Recently I had the chance to catch up with Dan Ward is the author of The Simplicity Cycle and F.I.R.E.: How Fast, Inexpensive, Restrained and Elegant Methods Ignite Innovation. He served in the USAF for 20 years where he specialized in leading high-speed, low-cost technology development programs. Dan is now a principal systems engineer and innovation catalyst at the MITRE Corporation.


What is the back story behind Simplicity Cycle?

This book was inspired by a conversation I had with a Naval officer 17 years ago, when I was a junior officer. I was in her office to demonstrate a new piece of technology, and before I even started, she said “I don’t care how good this thing is. If it isn’t easy to use, I don’t want it.” That phrase stuck in my head and set me on a course of research into the relationship between complexity and goodness, about how complexity sometimes makes things better and other times gets in the way. I wrote this book to explore that idea.

And yes, the new system I was demonstrating that day was easy to use, and she did like it. I just wish I could find her again to let her know about the book she inspired.

What books had the most impact on you and your development?

Tom Peters was the first business author I really got into – his work is amazing, and his most recent book The Excellence Dividend is a terrific summary of his life’s work. Garr Reynolds’ book Presentation Zen changed the way I give presentations, and I highly recommend it to anyone who hates PowerPoint. I also adore David Whyte’s book Crossing The Unknown Sea. I’ve read that 6 or 7 times and I come away with something new each time. He’s a poet who writes about work and transitions and finding meaning… always blows me away.

But the biggest credit has to go to Don Norman. He’s the guy who coined the term UX (for User Experience). He’s a true design guru, and his books (Design of Everyday Things, Emotional Design, etc) had an enormous impact on my own work as a military technologist. I wrote him a fan letter at one point, he wrote back, and we had an ongoing correspondence for a few years. He encouraged me to write the Simplicity Cycle book, introduced me to his literary agent, and even agreed to write the forward. What a gift!

As an acquisitions guy I assume you do quite a bit of technical reading. What value can someone gain from non-technical reading such as literature, history and personal development books?

I’ve probably learned more about leadership, teamwork, courage, and integrity from Harry Potter and Lord of the Rings than most of the formal leadership books I’ve read. I mean, they’re also fun books to read, and that’s important to point out. I read a ton of fiction because I enjoy it. But I also value good fiction because it’s enlightening. It challenges me as a person and a military leader.

#### Input data:
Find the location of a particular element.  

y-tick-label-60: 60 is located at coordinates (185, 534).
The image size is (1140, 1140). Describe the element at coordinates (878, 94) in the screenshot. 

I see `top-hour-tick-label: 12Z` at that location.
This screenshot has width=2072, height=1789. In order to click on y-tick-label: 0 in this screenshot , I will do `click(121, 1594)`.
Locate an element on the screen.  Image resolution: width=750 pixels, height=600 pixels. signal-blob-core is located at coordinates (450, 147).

#### What is needed:
From the interview, list every author Dan Ward names in his answer about the books that had the most impact on him.

#### Reply:
Tom Peters, Garr Reynolds, David Whyte, Don Norman